Some people on another board have posted links, etc. about how some evangelical Christians have adopted children, not because they wanted to parent them, but to increase the numbers of, if you will, butts in the pews. The writer of this article even wrote a book about it.
It’s never been a secret that some people have pursued adoption for all the wrong reasons, and this is part of the reason, addressed in the story, why international adoption has become much more difficult in recent years. In short, there is speculation that this is being done to produce lots of adoptable children.
What has anyone else here heard, and what do you think?
Then I googled the place where some of the girls (our first sighting!) were taken, the Cayuga Centers:
And I had an uncomfortable feeling in my stomach. This whole thing has been so chaotic, so ad hoc, so disorganised, that I just can’t help but feeling that some people are going to take advantage of it. I don’t buy the theory that this was done to “increase the supply of adoptable children.” But it wouldn’t surprise me in the least if there are groups of evangelicals out there ready and willing to take these kids in to “give them a better life.”
Two days ago I made the same point to Pedro da Costa of Business Insider:
PdC: Imagine being raised by a family that endorses separating families.
JT: “Bob, we did what we had to. You couldn’t give me a child, and I entered this marriage expecting children. And… look, honey, now you have a son! Isn’t that what you always wanted?”
“But, Jane…”
(sharper) “Bob…”
:sigh: “Well, at least he is no longer in those camps…”
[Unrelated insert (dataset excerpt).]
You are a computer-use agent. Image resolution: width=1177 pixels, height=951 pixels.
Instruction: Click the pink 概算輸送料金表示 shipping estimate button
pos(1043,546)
The kids can’t be imprisoned forever, many of them don’t even know who their parents are, other than by sight, and this administration has already announced that reunification isn’t a priority, while DHS and HHS are each arguing that the other agency has this responsibility.
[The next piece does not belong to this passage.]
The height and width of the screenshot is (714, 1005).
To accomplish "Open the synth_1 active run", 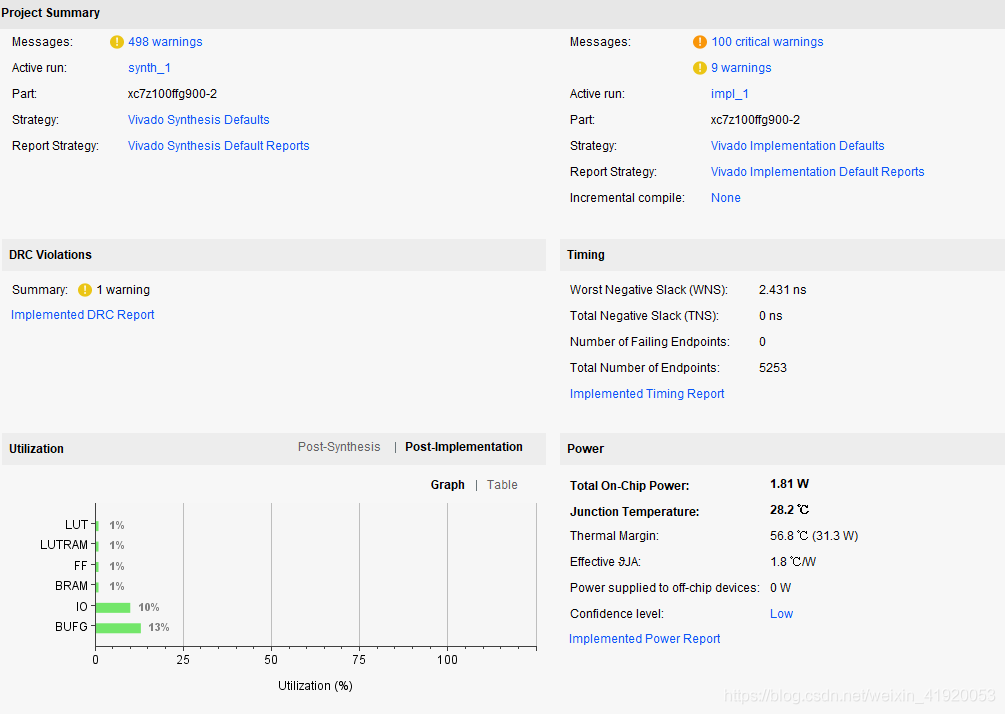I will 150,68.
So, senoy… given the above, what do you think is going to happen? What mechanism exists to reunite a 2 year-old in a concentration camp in Texas with his parents in Guatemala?
The conspiracy theory is not that children are taken away and some may never see their parents again. The conspiracy theory is that the purpose of separating these families is to produce adoptable Christian children. It’s nearly a blood libel. It’s ridiculously ludicrous, not least because these children are almost certainly Christians anyway and large numbers are Evangelicals. They are all more likely to be Evangelical than Americans as a whole, so the idea that they are being separated to make them Christians is ridiculous.
International adoption standards have become more stringent because of the sexual trafficking of children and the profits made by adopting out children who in fact have parents or other close relatives.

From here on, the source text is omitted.